The value of testing depends a lot on the risk in the group being tested
If the rates in your area are very low, a high proportion of positive tests will be false positives even if the test is good (this does not mean that you will get a lot of false positives – more on this in a minute)
You will miss some people who have illness, and the number you miss will depend on rates in your area

Now for something really simple

Most of you will have found the Bayesian stuff a bit tricky. It’s worth it to get some nice natural numbers that we can use to talk to people, but there are some numbers missing.

If I were in charge of a business about to use lateral flow kits, I’d want to know things like:

How many of my staff have Covid?
How many will this kit identify?
How many will it miss?
How many people are going to end up isolating unnecessarily (i.e. what’s the cost)?

The good news is that we can answer these even more simply. In fact, you can do it on the back of an envelope using the sensitivity and specificity and the ONS data (or whatever is available in your area).

Here’s some example code for discussing a program with an employer of 200 people using a relatively high quality test in a relatively high risk area:

number_staff = 200
rate_in_area = 0.028937488140698600
sensitivity = 0.9
specificity = 0.95

# Calculate relevant values
number_covid = round(number_staff * rate_in_area)
number_no_covid = number_staff - number_covid
covid_pos_test = round(number_covid * sensitivity)
covid_neg_test = number_covid - covid_pos_test
no_covid_pos_test = round((1-specificity)*number_no_covid)
no_covid_neg_test = number_no_covid - no_covid_pos_test

print('Of your '+str(number_staff)+' staff, we estimate that around '+str(number_covid)+' have Covid. Of these, we would expect to identify '+str(covid_pos_test)+'.')
print('Of the '+str(number_no_covid)+' without Covid, we would expect around '+ str(no_covid_pos_test)+' to have to isolate unnecessarily.')

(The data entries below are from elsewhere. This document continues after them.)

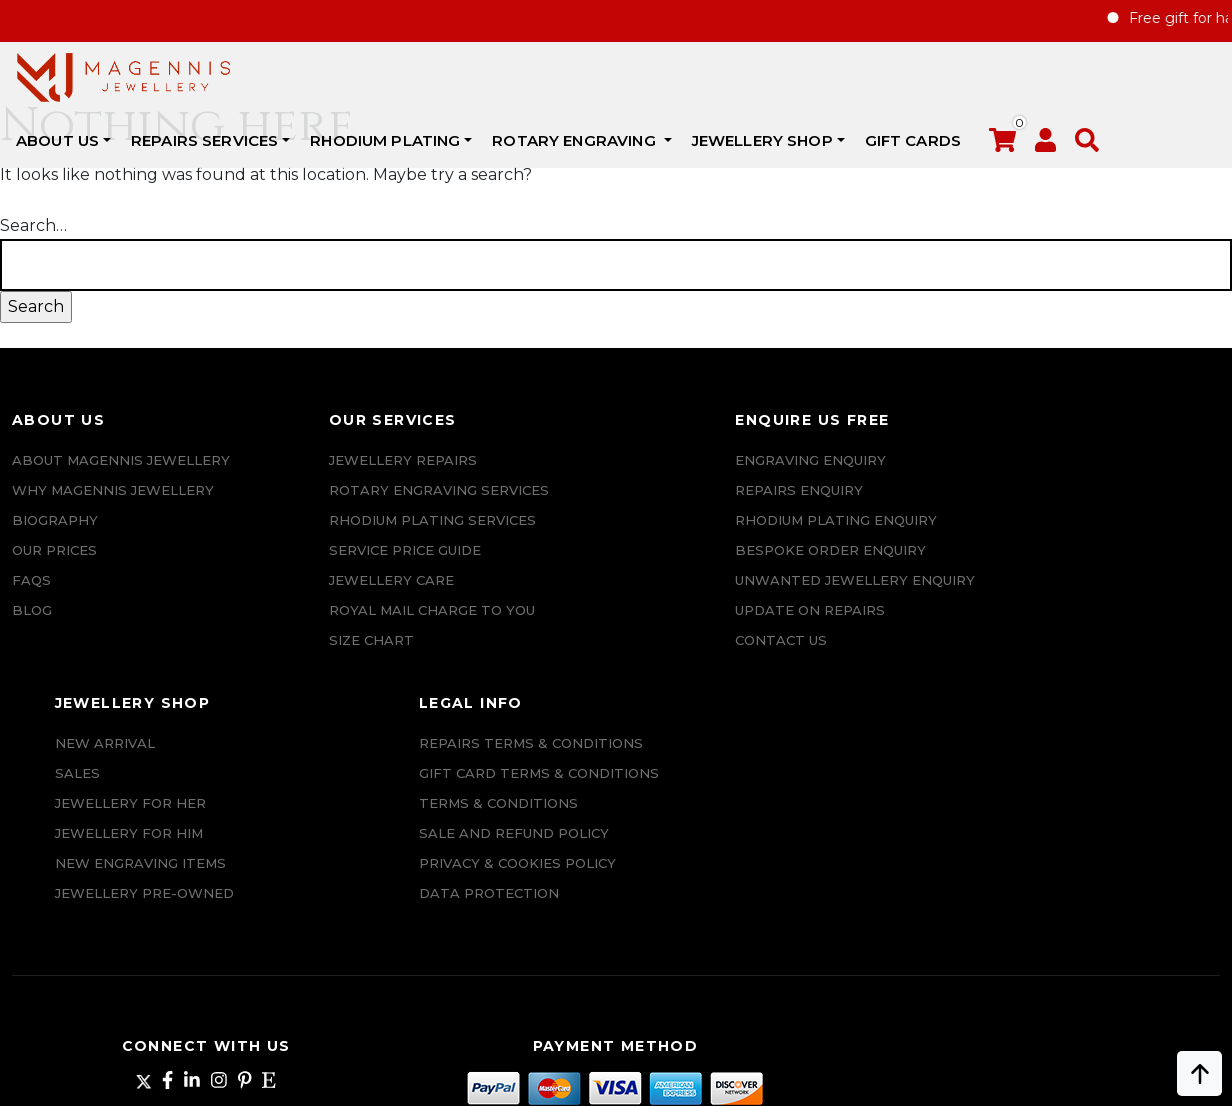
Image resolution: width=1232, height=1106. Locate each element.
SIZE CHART (257, 656)
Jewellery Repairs (289, 476)
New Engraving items (854, 596)
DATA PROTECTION (1095, 716)
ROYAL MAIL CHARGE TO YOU (318, 626)
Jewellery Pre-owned (858, 626)
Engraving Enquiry (594, 476)
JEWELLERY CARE (277, 596)
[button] (126, 127)
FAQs (31, 656)
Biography (55, 596)
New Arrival (819, 476)
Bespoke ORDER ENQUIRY (614, 596)
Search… (33, 241)
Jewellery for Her (844, 536)
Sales (791, 506)
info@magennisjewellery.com (162, 946)
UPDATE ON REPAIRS (594, 686)
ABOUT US (286, 75)
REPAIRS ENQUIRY (583, 506)
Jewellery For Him (843, 566)
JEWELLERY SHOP (990, 75)
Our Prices (54, 626)
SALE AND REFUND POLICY (1120, 626)
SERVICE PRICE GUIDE (291, 566)
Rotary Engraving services (325, 506)
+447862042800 (161, 976)
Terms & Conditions (1104, 596)
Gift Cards (1141, 75)
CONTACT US (565, 716)
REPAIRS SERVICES (433, 75)
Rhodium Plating (614, 75)
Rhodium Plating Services (318, 536)
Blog (32, 686)
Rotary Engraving (805, 75)
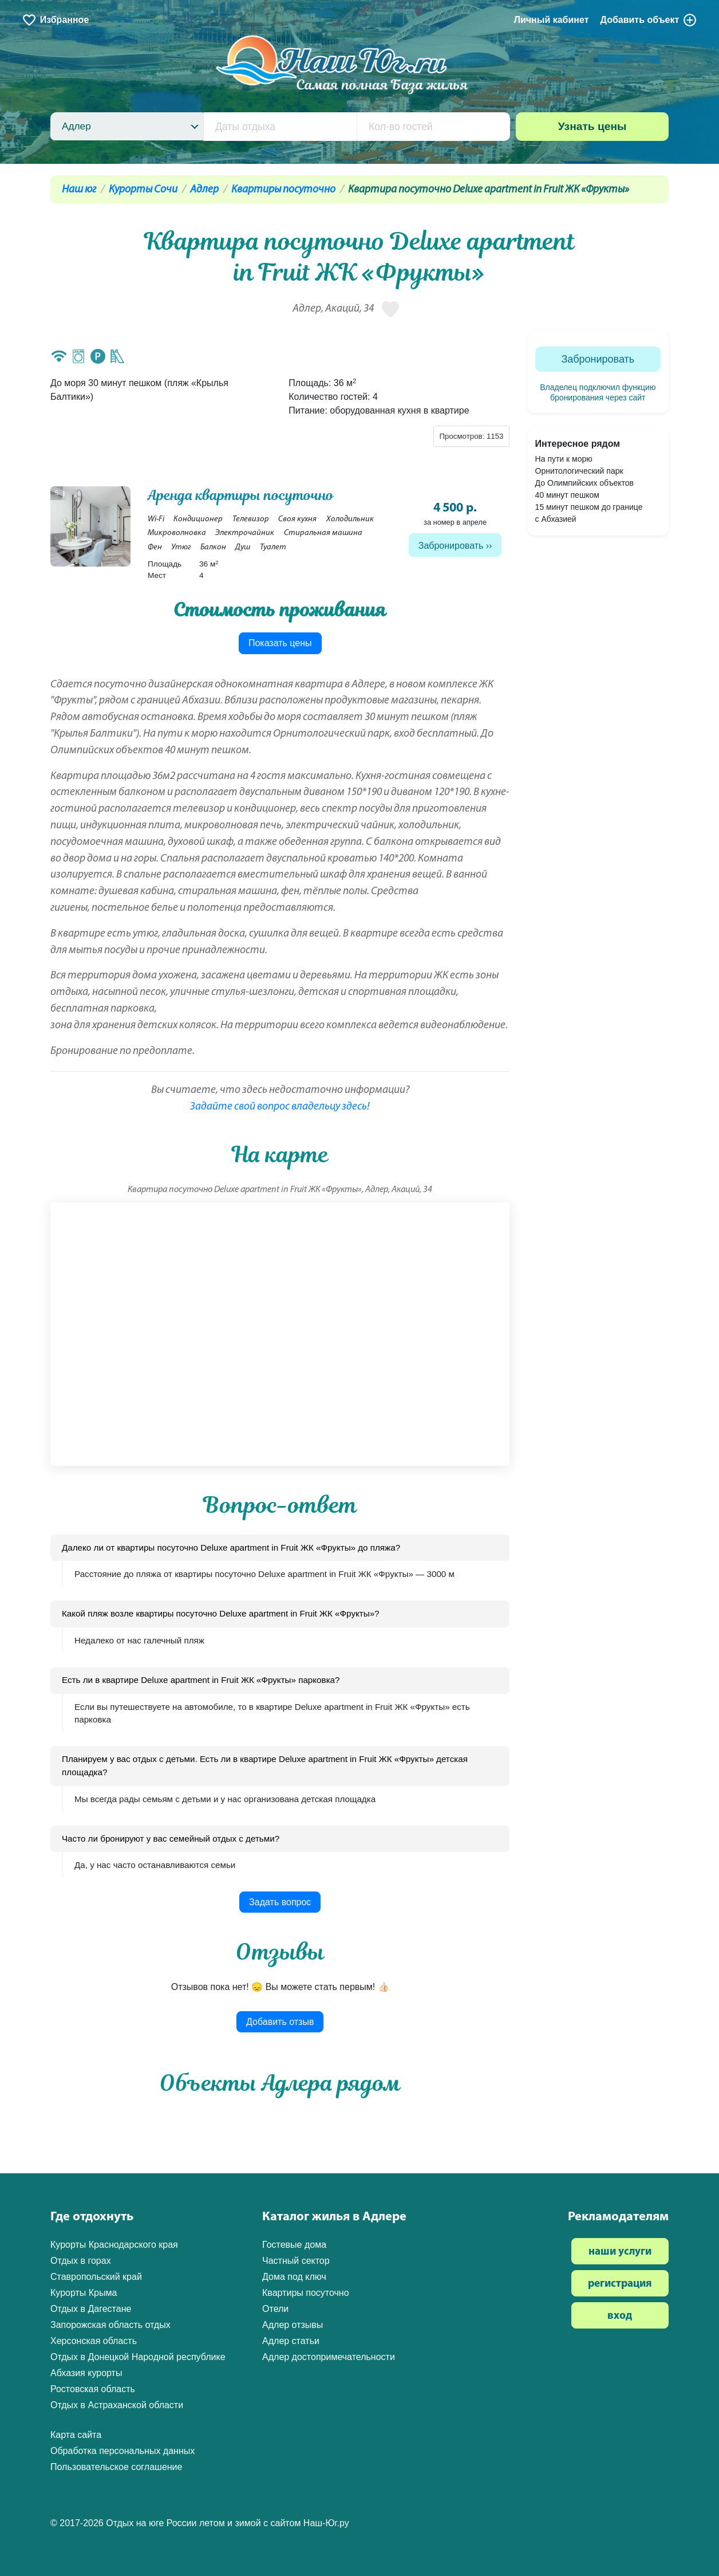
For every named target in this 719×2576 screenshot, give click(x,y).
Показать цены (280, 643)
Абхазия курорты (86, 2373)
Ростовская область (92, 2389)
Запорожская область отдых (110, 2325)
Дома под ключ (294, 2277)
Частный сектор (296, 2261)
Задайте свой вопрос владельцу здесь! (280, 1107)
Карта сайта (75, 2435)
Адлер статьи (290, 2341)
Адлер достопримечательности (328, 2357)
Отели (275, 2309)
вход (619, 2316)
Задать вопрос (280, 1902)
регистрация (620, 2284)
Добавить (649, 20)
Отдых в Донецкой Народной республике (138, 2357)
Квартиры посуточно (283, 189)
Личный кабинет (551, 20)
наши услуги (619, 2252)
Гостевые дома (294, 2244)
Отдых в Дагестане (90, 2309)
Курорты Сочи (143, 189)
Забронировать (451, 545)
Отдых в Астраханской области (116, 2405)
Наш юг (79, 189)
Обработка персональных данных (122, 2451)
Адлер (204, 189)
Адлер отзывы (292, 2325)
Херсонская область (93, 2341)
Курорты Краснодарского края (114, 2244)
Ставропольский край (96, 2277)
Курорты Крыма (83, 2293)
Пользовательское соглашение (116, 2467)
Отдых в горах (80, 2261)
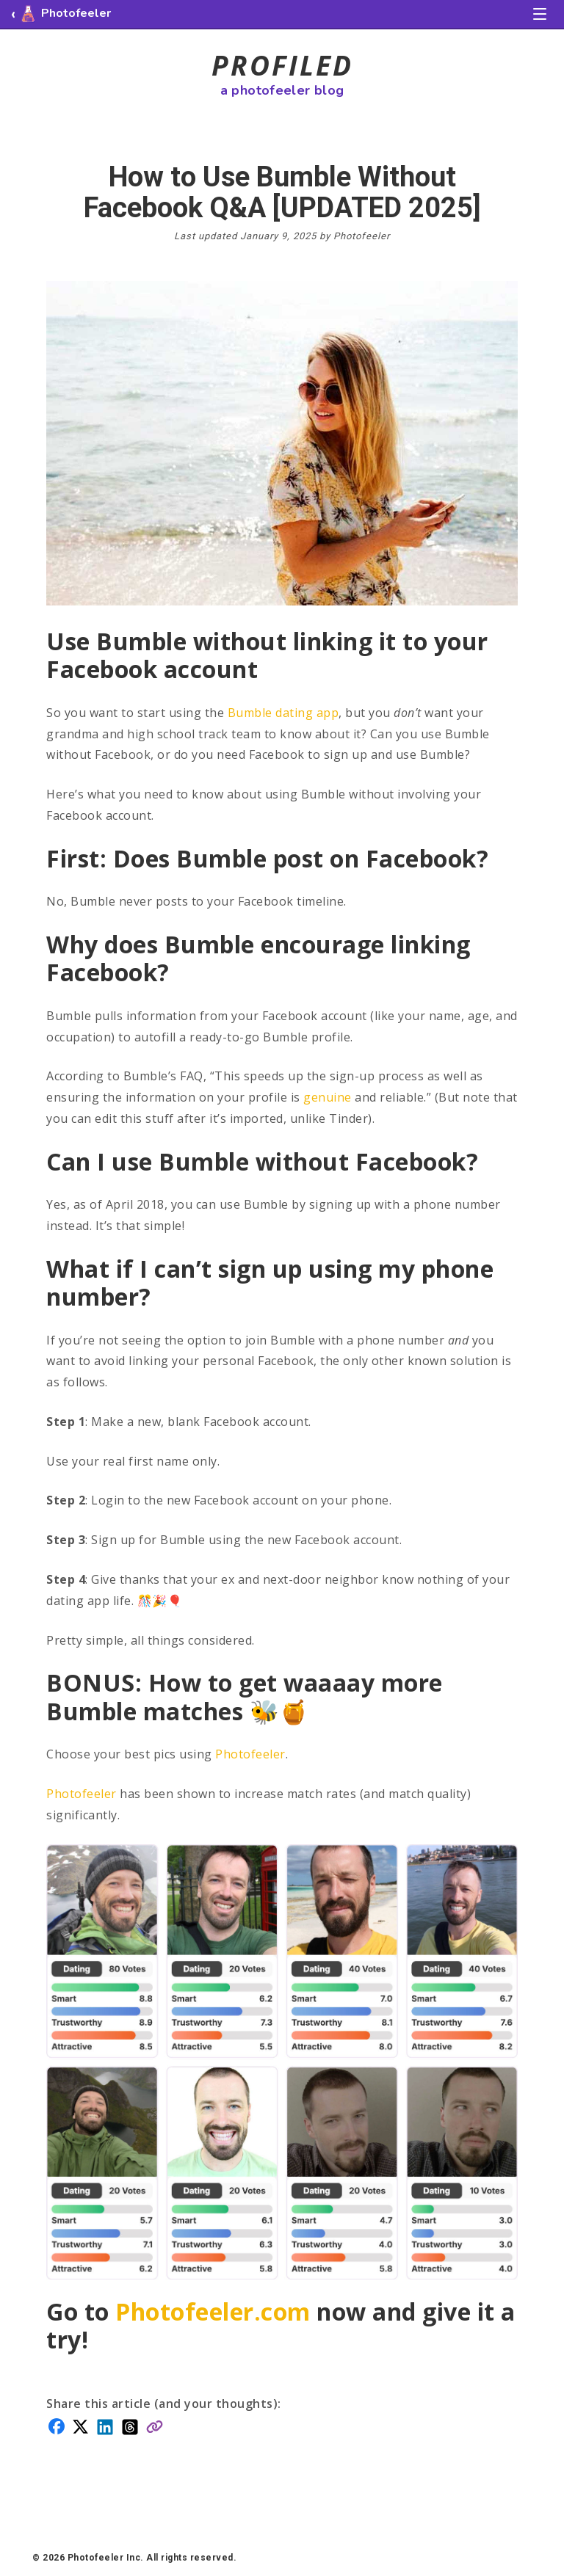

This gives the following results:

Of your 200 staff, we estimate that around 6 have Covid. Of these, we would expect to identify 5.
Of the 194 without Covid, we would expect around 10 to have to isolate unnecessarily.
Expected outcome for an employer of 200 people using a high-quality test in a relatively high prevalence area

Here’s a diagram of the same data showing where the values have come from (click to enlarge):

Putting it all together

I’m sure you can see that there’s potential value in being able to add a sense of scale to these risk estimates that people can make sense of. It’s immensely difficult to make rational decisions without a clear handle on the risk. Tools like Bayesian statistics and simple flow diagrams can make really tough decisions more transparent.